So, about three months ago, I felt the urge to write up this whole essay on what it means to mend broken relationships and what it means to forgive the self and others, and move on. Whew. Glad I didn’t do that yet, because I am no expert. I am just starting to learn what it all means as more and more issues surface and resurface as time goes on.
I’m on a desperate search to find a way to apologize for my behavior during my manic episode and during my stages of alcoholism. My father just says to keep it uncomplicated and just say you are sorry. But all I’ve ever learned from him is that sorry’s don’t put a dent in anything and I get everything I ever did thrown back in my face for the rest of eternity, so I really don’t listen to him when it comes to this. I wrongly assumed that getting sober was my way of apologizing, but that isn’t enough. I have been conditioned to believe that the word sorry isn’t enough – so I sit here with frozen with guilt everyday, because nothing gets said. I apologized to my family and they completely ignored me. So, what is the point? That really hurt. Not that all can be forgiven, but at least respond.
I also am struggling with forgiveness as I recover more and more everyday. The resentment I harbor in my soul is unbearable at times. And it’s not as easy as just deciding to forgive, apologize and move on. I have to really mean it and feel it deep within.

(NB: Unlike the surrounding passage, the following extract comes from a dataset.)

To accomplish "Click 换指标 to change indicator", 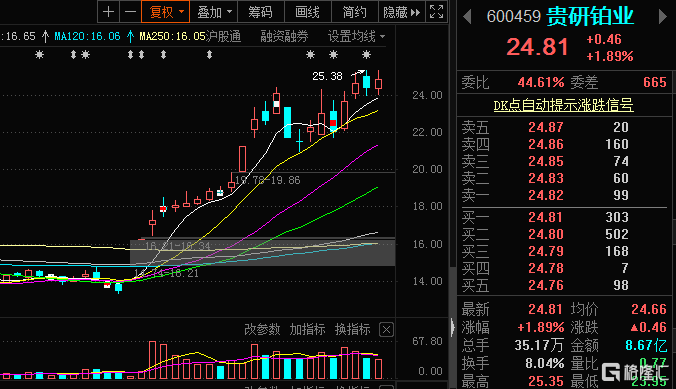I will pyautogui.click(x=352, y=329).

Does forgiveness come first before I can genuinely apologize for my behavior? Should I be apologizing for that which was out of my control? Why haven’t the majority come to me with an apology for the harsh words said, the actions taken and the tough love that backfired?
I suppose forgiveness is more about just letting go than anything else. I try, but it seems as though it’s a daily chore and the energy it takes to do so is more than I can give at this moment in time, as first, I must learn the art of self-forgiveness.